Review Summary: Truth in advertising
In case you weren’t able to tell from the elaborate album cover, So Much Fun
is a bit of a victory lap for Young Thug. While it doesn’t bear the surprising emotional sprawl of Pretty Thugger Girls
or ambitious vocal experimentation of JEFFERY
, what it does contain is a highlight reel of eccentric lyricism and spirited performances from all involved. After quietly shifting the pop-rap landscape to fit his own image over the last decade (another sentiment hinted at in that subtle cover), Thugga is still able to showcase himself as the proverbial cream of the crop through exquisite quality control and effortless cool. Think of So Much Fun
as a legacy album: not moving the goalposts like prior releases nor stagnating in former glories like a half-baked greatest hits collection, he simply delivers a summer blockbuster block party that still contains all the hallmarks of his signature style. Diaphanous vocal runs that glide through verses buffeted by alien ad-libs? Present. Ambiguous but well-meaning gender politics colliding with hilariously lusty and sex-positive antics? Check. A big and bright union of trunk-rattling trap and radiant pop songcraft? You get the idea. While a number of iconoclastic artists fall into the trap of irrelevancy due to relying on strengths that inspired younger artists, Young Thung is still king of the hill, and So Much Fun
is a relaxed but unmistakable statement that he won’t be beat at his own game.
Quality is immediately evident, whether it’s the forlorn guitars that run through ‘Just How It Is’, in which a laser-focused Thugga drops impressive lines but still can’t help but make the most memorable moment be when he rhymes “shooter” with “Ryu, Ken” seamlessly, or the Thug/Future tag team of ‘Sup Mate’, all funereal organ and hopscotch 808’s soundtracking a deliriously playful anthem housing the giddiest Future performance since he used his moment in the cultural zeitgeist to tell unassuming moviegoers to slob on his knob. ‘Surf’ bounces along on pixelated video game synths while Thug races through flows and hysterical lines one after the next. Who else could rap “I chop off the top of the Benz and all it gets fierce, they can't wait to shred, I told 'em to chop off your penis, you keeping your head
” and then abruptly close out the verse with the sobering “Couple things I done seen in the dark, I know I gotta die with it
” and make it sound like a fluid and genuine sentiment?

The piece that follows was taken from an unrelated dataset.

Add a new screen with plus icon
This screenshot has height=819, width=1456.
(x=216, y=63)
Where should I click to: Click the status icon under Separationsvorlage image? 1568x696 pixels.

There’s simply an incredible display of tonal and vocal variety on display from Young Thug all over this project, and while, as previously mentioned, it doesn’t quite reach the diaristic and vulnerable heights of Thugger Girls
, these lyrical and vocal performances are too dialed-in and vivid to be dismissed as party rap trifles. While it feels at times as though Thug has cast too wide a net to create something as memorable as his more conceptual releases, So Much Fun
gets to have its cake and eat it too, presenting all of the artist’s strengths without feeling like an empty grab-bag of fleeting parlor tricks.
It all adds up to an exceptional win for the restless Young Thug and his devoted fan base. While I only highlighted earlier cuts, it is an impressive ride throughout, and I could write an entire additional paragraph highlighting individual tracks and features. Gunna is almost impossibly smooth and charismatic for his two appearances. ‘What’s The Move’ packs in tropical drums, finger snaps, slithering laser synths and Thugga jubilantly exclaiming “lets get it, fuck all the skits!
”. It speaks to his uniquely honed-in mindset, able to maintain a tireless work ethic without diminishing returns through diligence and something altogether indefinable. Closer and lead single ‘The London’ is a perfect summation, garnering the most memorable J. Cole verse in half a decade just by being adjacent to ‘Big Slime’, featuring a concise and dreamy Travis Scott hook, and a caterwauling Thug verse blanketed in velvety narcotized keyboard warbles. So Much Fun
proves you don’t have to rest on your laurels while luxuriating in a self-made empire; there’s still plenty joy to be found in the hustle, too.